A new RTÉ Investigates documentary will reveal how how two individuals, operating as self-styled environmental non-governmental organisations, are systematically objecting to planning applications to extract money from developers.
When it comes to the planning process in Ireland the two men are gaining a reputation as "serial objectors". They have lodged multiple objections to residential and commercial developments across the country, and multimillion euro projects are being put on hold.
RTÉ Investigates follows the journeys of several developers who have come up against these men "and found themselves out of time, out of options and out of pocket".
The programme will air on RTÉ One on Monday night, and will "identify the two men and feature substantial covert video and audio recordings".
Professor Geraint Ellis, lecturer in planning, Queens University, told RTÉ Investigates: "There's been rumours that these things happen. But to see evidence of this and such high amounts of money is fairly shocking."
In a time of a national housing crisis, an increasing number of developers say they are being held up by highly questionable appeals, which can take up to a year to be heard. People say they are being held to ransom by mischievous planning objections that claim to be about protecting the environment.
An Bord Pleanála, the planning appeals board has powers to dismiss financially motivated appeals. Following Freedom of Information requests, RTÉ Investigates "can reveal there has not been a single appeal dismissed on the grounds of being financially motivated, although the board has the power to dismiss such appeals under the Planning and Development Act 2000".
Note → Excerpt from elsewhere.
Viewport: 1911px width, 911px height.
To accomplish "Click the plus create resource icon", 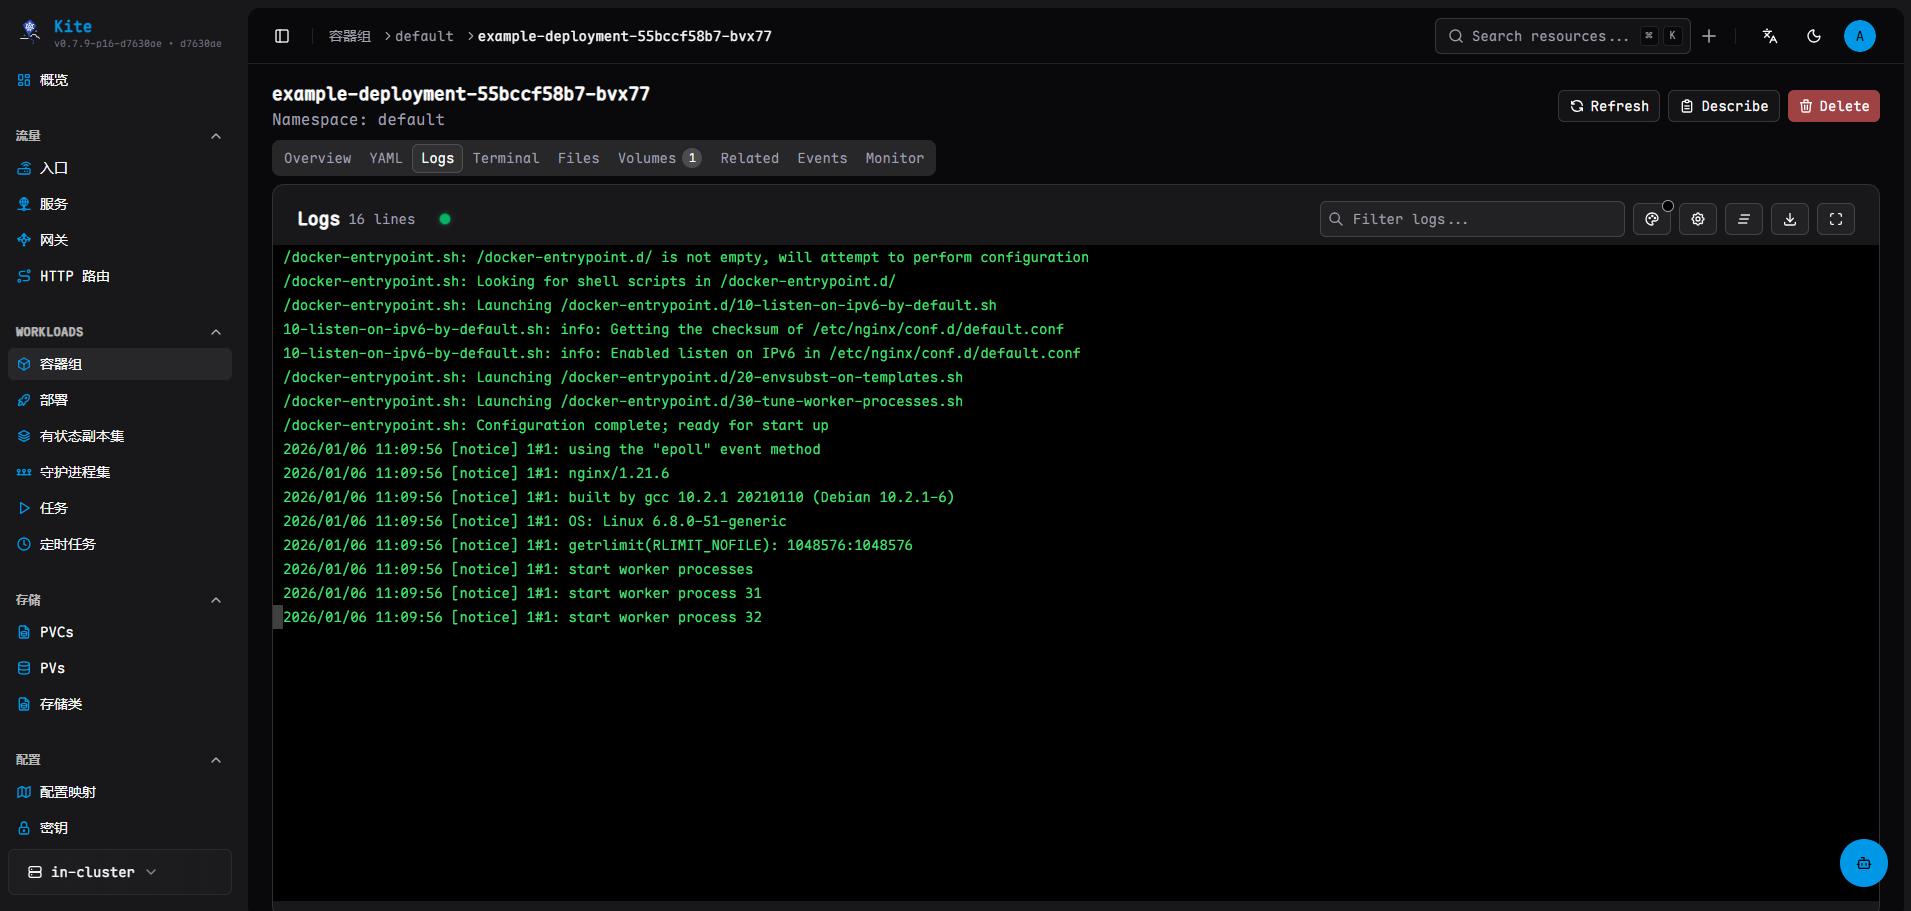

In November 2022, developer David Hogan was granted planning permission to build 74 houses, allowing him to expand his development Watergrasshill in Cork, where there is big demand for such starter homes.
The brothers submitted an appeal under the name of an environmental group called An Lucht Inbhuanaithe, “The Sustainable People". The development in Cork is located 290 kilometres away from Kells, Co Meath where one brother lives, and over 300 kilometres away from Westport, Co. Mayo where the other brother lives.
David Hogan had concerns about the group’s motivations. At a meeting with one of the individuals, Mr Hogan tried to address the environmental issues raised in the appeal, but the conversation turned from environmental concerns to money.
David Hogan said one of the men told him: "In the event of the appeal being withdrawn, what about my costs? And he says, if you have a proposal to make, I will be happy to listen. I had said to him that I would wait, I could afford to wait. And he kind of leaned in towards me and he said, well, you're in a lot better position than most of the guys I'm dealing with."
It is now almost 11 months since his planning permission to build 74 houses here in Cork was appealed by the two men. Mr Hogan has plenty of potential buyers for his development, but he is continuing to refuse to pay the two men to withdraw their appeal, so he must wait for the planning appeals board to adjudicate on the case.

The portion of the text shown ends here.